No meu último filme A idade da terra, falo de Pasolini, digo que desejava fazer um filme sobre o Cristo do Terceiro Mundo no momento da morte de Pasolini. Pensei nisso porque queria fazer a verdadeira versão dum Cristo Terceiro-mundista que não teria nada a ver com o Cristo pasoliniano. Pasolini procurava no Terceiro Mundo um álibi para a sua perversão. Para mim, o conceito de subversão é muito diferente do conceito de perversão, porque a perversão culturalmente constituída pelos intelectuais sadianos não é a minha. Para mim a subversão é inverter verdadeiramente essa perversão por um fluxo amoroso que não exclui a homossexualidade.

O problema não é a homossexualidade ou heterossexualidade, é o problema da fascinação pela herança fascista, os grandes ballets contorcionistas de um homem vindo do campo, de uma civilização arcaica, e que utiliza várias linguagens (a literatura, o cinema) para sublimar, disfarçar e enfim, com Salò, atingir a sua verdadeira personalidade que não era nem Cristo nem Édipo, mas que era qualquer coisa de muito misterioso, o prazer fascista.

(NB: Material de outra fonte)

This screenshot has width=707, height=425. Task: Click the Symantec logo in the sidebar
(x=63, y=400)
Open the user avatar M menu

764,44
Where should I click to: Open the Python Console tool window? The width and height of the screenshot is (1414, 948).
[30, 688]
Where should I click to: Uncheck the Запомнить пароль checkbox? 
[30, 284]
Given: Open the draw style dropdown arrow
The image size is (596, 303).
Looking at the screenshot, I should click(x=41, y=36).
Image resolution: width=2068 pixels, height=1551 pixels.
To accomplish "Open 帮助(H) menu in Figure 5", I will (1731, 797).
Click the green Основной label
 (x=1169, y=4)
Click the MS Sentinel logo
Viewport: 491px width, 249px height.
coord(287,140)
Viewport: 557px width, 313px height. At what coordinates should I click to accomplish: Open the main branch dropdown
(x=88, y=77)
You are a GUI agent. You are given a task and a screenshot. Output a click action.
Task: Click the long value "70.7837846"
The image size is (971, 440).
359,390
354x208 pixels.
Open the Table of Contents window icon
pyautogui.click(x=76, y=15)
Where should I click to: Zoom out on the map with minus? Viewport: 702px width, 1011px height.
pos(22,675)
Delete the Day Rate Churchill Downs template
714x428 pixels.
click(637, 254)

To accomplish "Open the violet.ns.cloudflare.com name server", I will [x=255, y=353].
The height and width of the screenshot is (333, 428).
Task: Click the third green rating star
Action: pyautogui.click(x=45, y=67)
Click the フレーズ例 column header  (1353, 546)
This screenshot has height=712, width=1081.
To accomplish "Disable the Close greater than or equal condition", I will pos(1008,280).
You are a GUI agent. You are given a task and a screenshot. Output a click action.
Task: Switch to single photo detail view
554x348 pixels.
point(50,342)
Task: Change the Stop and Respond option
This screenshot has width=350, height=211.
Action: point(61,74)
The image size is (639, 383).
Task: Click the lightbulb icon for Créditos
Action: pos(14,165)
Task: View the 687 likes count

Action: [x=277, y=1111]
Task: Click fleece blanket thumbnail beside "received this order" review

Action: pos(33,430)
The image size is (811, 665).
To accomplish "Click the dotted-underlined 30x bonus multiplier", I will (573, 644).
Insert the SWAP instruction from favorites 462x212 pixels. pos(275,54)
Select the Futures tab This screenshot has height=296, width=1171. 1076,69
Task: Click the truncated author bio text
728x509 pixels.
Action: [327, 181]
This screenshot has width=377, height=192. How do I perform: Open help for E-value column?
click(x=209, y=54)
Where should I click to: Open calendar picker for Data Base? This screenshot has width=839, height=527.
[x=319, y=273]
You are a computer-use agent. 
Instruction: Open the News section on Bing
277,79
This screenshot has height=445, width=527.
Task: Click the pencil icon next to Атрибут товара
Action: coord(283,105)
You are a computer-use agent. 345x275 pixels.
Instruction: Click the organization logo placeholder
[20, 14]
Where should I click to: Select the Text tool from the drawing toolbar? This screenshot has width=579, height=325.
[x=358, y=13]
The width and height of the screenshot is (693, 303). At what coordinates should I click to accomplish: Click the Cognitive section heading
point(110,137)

Ele assume a tragédia, punido pelas falsas máscaras de Édipo e de Cristo. Os prazeres fascistas conduzem à tragédia porque a punição é o mito do Édipo Cristão. Nisso está o fulcro do mistério, não só de Pasolini mas também do Pasolini que se tornou, por causa disso, um mito contemporâneo.

Declarações em francês transcritas por Alain Bergala – in Pasolini cinéaste – Cahiers du Cinemá (hors série, 1981).
Tradução de Luis Moreira – in Fogo Cerrado, nº2 jun. / 1990.